§ Tugas Wajib
1. Salin ulang tanpa perubahan bagian resensi buku tentang hadits dalam pandangan Muhammadiyah antara "Membuka Kembali Pintu" dan "tidak mengatakan disakralkan.", termasuk kedua bagian itu.
2. Lanjutkan resensi buku tentang hadits dalam pandangan Muhammadiyah, dimulai setelah kalimat terakhir yang tercantum.

§ Teks Hasil Ekstraksi
----
Minggu, 17 Februari 2013

Membuka Kembali Pintu Ijtihad dalam Ilmu Hadits (Resensi Buku Karya Dr. Kasman; Hadits dalam Pandangan Muhammadiyah)


Oleh: Nicky Alma Febriana Fauzi*

Himpunan Putusan Tarjih atau yang sering disingkat HPT, bisa dikatakan merupakan salah satu kitab (buku) yang menjadi pedoman warga Muhammadiyah untuk melaksanakan segala aktivitas ibadah maupun muamalah yang tercakup di dalamnya. Lebih dari itu bahkan oleh sebagian warganya, keberadaan HPT dianggap sangat istimewa dan otorotatif, untuk tidak mengatakan disakralkan.

Fenomena demikian ternyata tidak membuat Dr. Kasman (ketua Pimpinan Daerah Muhammadiyah Jember) menutup diri untuk bersikap kritis terhadap HPT. Dalam bukunya yang berjudul “Hadits Dalam Pandangan Muhammadiyah”, ia berhasil mengkritisi hadits-hadits yang ada dalam HPT dengan sangat obyektif. Buku yang berasal dari disertasinya ini selain menggambarkan dengan detail manhaj Muhammadiyah dalam memandang suatu hadits, juga mengukur seberapa konsisten Muhammadiyah, dalam hal ini Majelis Tarjih menggunakan dan menerapkan manhajnya tersebut.

Ada beberapa hasil penelitiannya yang bisa dipertimbangkan dan menjadi bahan diskusi dikemudian hari. Pertama, dalam HPT, Dr. Kasman meneliti dan menemukan setidaknya terdapat 2 hadits dha’if dalam persoalan ibadah, menurut kriteria yang ditetapkan Muhammadiyah sendiri. Selain itu ditemukan pula 6 hadits dari 11 hadits yang digunakan dalil dalam Kitab Iman berstatus ahad. Padahal sebagaimana diketahui, Muhammadiyah hanya berhujah dengan hadits mutawatir dalam persoalan akidah, di mana persoalan iman termasuk di dalamnya (Asjmuni Abdurrahman, 2010: 13 dan Himpunan Putusan Tarjih Muhammadiyah, 2009: 22).
----
§ Data
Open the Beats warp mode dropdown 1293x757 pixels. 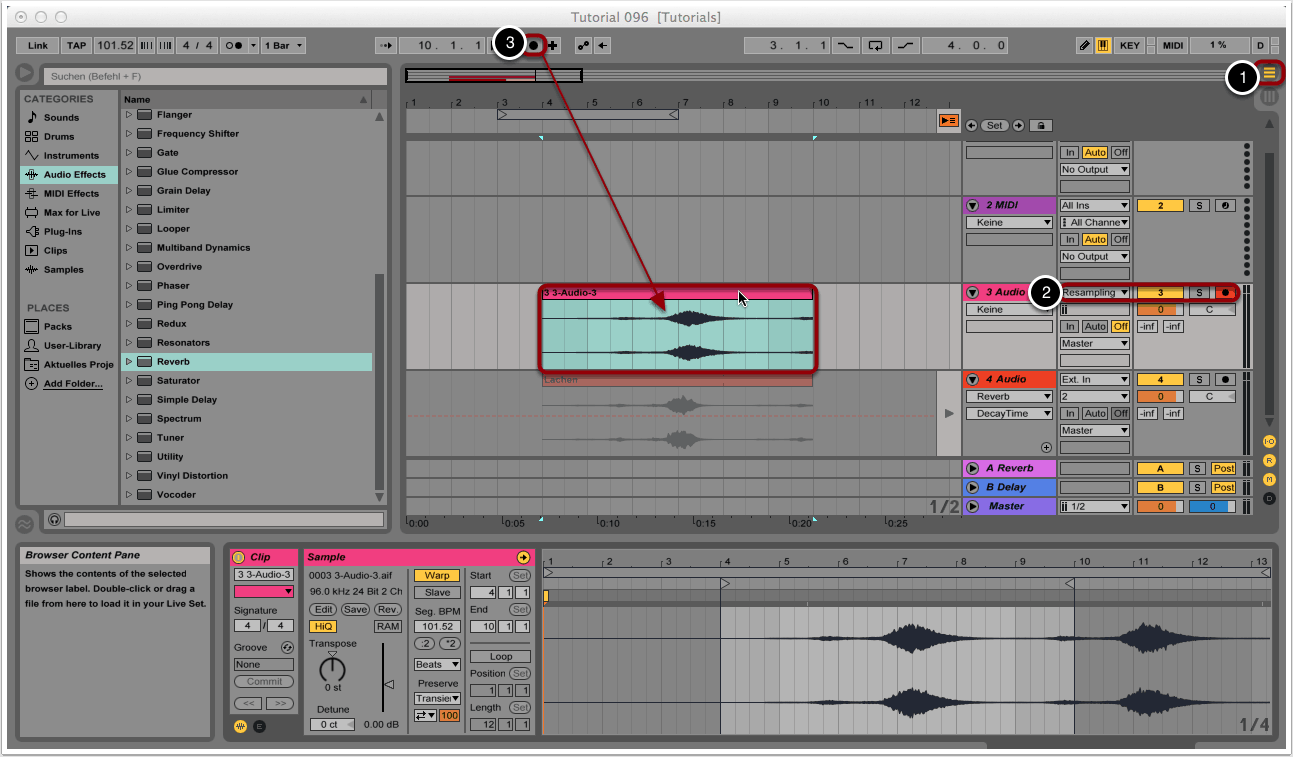click(x=437, y=664)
----
§ Kunci Jawaban
1.
Membuka Kembali Pintu Ijtihad dalam Ilmu Hadits (Resensi Buku Karya Dr. Kasman; Hadits dalam Pandangan Muhammadiyah)


Oleh: Nicky Alma Febriana Fauzi*

Himpunan Putusan Tarjih atau yang sering disingkat HPT, bisa dikatakan merupakan salah satu kitab (buku) yang menjadi pedoman warga Muhammadiyah untuk melaksanakan segala aktivitas ibadah maupun muamalah yang tercakup di dalamnya. Lebih dari itu bahkan oleh sebagian warganya, keberadaan HPT dianggap sangat istimewa dan otorotatif, untuk tidak mengatakan disakralkan.

2.
Kedua, ditemukan pula beberapa hadits yang redaksinya sedikit berbeda, bahkan sangat berbeda dengan redaksi yang terdapat dalam kitab hadits aslinya. Dalam hal ini Dr. Kasman menduga pada saat perumusan HPT dulu, pengutipan hadits-hadits yang akan dijadikan dalil tidak dirujuk pada kitab aslinya, namun hanya pada kitab-kitab ‘kedua’, seperti Subul al-Salam, Nailul Authar dan lain sebagainya. Ketiga, adalah persoalan yang sampai sekarang masih menjadi obyek bulan-bulanan para orientalis kepada Islam, yaitu tentang kurang perhatiannya sarjana Islam terhadap kritik matan hadis. Menurut Dr. Kasman, Muhammadiyah dalam HPT-nya juga masih kurang sekali memperhatikan soal kritik matan ini.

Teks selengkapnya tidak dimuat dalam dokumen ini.